If you distill out the reforms that are likely to be pushed back, you will end up with a list of only two—labour market reforms and privatisation. And present market behaviour is mostly an adverse reaction to the last. Take labour market reforms first. What do we mean by this? Labour markets, especially in the organised sector, do need to become more flexible. Rigidities contribute to high capital intensity and a reluctance to employ labour. There are bound to be rigidities if there are 47 different central acts that directly deal with labour, with 39 different inspectors statutorily empowered, with a complete lack of coordination across statutes. There is no opposition, across the political spectrum, to this unification.
Unfortunately, labour market reforms have been equated with chapter V-B of the Industrial Disputes Act (IDA), which is why blood pressure rises whenever labour market reforms are mentioned.
The IDA does need to change. But is it really that important? The organised sector accounts for 8 per cent of the labour force and even within the organised sector, how serious is the IDA? All it says is that permission must be obtained from the appropriate government if layoffs, retrenchment or closure are contemplated. That too above a certain threshold of employment. In the reform decade, in how many instances has permission actually been refused? Very few. In other words, the IDA is only a signal and nothing more. Rarely is it a binding constraint even though foreign investors continuously flag it.

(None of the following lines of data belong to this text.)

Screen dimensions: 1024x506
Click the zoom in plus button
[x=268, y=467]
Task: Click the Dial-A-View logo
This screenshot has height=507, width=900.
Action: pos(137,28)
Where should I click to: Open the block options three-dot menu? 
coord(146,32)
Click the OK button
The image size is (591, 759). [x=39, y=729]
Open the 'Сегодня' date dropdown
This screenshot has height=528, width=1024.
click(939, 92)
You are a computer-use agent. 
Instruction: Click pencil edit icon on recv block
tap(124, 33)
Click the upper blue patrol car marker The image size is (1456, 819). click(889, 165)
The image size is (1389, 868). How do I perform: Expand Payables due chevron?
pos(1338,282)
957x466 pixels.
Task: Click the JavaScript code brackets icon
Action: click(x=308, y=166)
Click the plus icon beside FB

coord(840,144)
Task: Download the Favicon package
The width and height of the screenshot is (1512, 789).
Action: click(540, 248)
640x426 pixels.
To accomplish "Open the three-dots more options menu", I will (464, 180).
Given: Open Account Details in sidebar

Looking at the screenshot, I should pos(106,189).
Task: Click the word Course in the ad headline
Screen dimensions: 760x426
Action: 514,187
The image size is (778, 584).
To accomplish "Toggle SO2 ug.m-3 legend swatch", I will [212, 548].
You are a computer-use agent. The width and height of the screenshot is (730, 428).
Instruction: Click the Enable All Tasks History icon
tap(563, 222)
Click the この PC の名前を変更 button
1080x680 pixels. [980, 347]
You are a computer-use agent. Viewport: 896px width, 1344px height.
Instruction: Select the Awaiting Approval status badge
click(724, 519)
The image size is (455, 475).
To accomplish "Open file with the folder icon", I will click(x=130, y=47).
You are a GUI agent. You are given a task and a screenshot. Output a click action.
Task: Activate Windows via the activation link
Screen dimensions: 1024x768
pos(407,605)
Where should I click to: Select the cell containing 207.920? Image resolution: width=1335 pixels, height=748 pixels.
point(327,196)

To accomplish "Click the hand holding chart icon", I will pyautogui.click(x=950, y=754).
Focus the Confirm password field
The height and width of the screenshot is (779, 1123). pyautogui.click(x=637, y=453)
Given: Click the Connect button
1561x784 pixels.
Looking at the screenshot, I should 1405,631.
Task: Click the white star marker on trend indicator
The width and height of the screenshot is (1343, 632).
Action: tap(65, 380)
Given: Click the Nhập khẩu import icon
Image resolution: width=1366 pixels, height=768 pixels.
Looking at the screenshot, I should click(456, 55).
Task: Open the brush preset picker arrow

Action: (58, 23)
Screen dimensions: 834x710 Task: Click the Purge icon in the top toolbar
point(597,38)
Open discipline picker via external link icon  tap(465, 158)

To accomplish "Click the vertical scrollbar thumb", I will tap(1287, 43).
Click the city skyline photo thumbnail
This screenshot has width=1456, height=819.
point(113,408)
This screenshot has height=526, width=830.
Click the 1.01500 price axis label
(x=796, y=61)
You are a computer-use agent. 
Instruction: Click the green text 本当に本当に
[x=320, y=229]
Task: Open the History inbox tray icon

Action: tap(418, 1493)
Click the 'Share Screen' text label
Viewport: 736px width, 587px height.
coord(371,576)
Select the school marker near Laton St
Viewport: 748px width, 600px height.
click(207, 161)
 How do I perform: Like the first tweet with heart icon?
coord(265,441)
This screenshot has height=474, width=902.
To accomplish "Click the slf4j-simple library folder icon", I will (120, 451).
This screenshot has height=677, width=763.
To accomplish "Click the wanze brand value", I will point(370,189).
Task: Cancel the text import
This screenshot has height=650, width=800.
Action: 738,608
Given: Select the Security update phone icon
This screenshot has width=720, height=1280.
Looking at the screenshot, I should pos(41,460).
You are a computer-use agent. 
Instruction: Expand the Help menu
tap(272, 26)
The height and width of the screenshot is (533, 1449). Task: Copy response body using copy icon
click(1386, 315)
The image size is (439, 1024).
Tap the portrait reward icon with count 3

That brings us to privatisation. More precisely, privatisation through the strategic sales route and selling off of profit-making enterprises. How one defines profits for public sector enterprises (PSEs) is a moot point and indeed there are opportunity costs of such resources, especially if bailouts are provided from the budget for losses. There is both a fiscal and an efficiency argument in advocating privatisation, with the former commonly cited. However, these arguments are probably more serious at the state government level. Because state-level privatisation is less visible, it has happened, regardless of the political nature of the government.
If privatisation (not disinvestment) at the central government level is indefinitely postponed, we are talking about a fiscal burden of something like Rs 10,000 crore a year. A fiscal burden that ideally shouldn’t be there, but not something that sends the Central Government’s books for a six.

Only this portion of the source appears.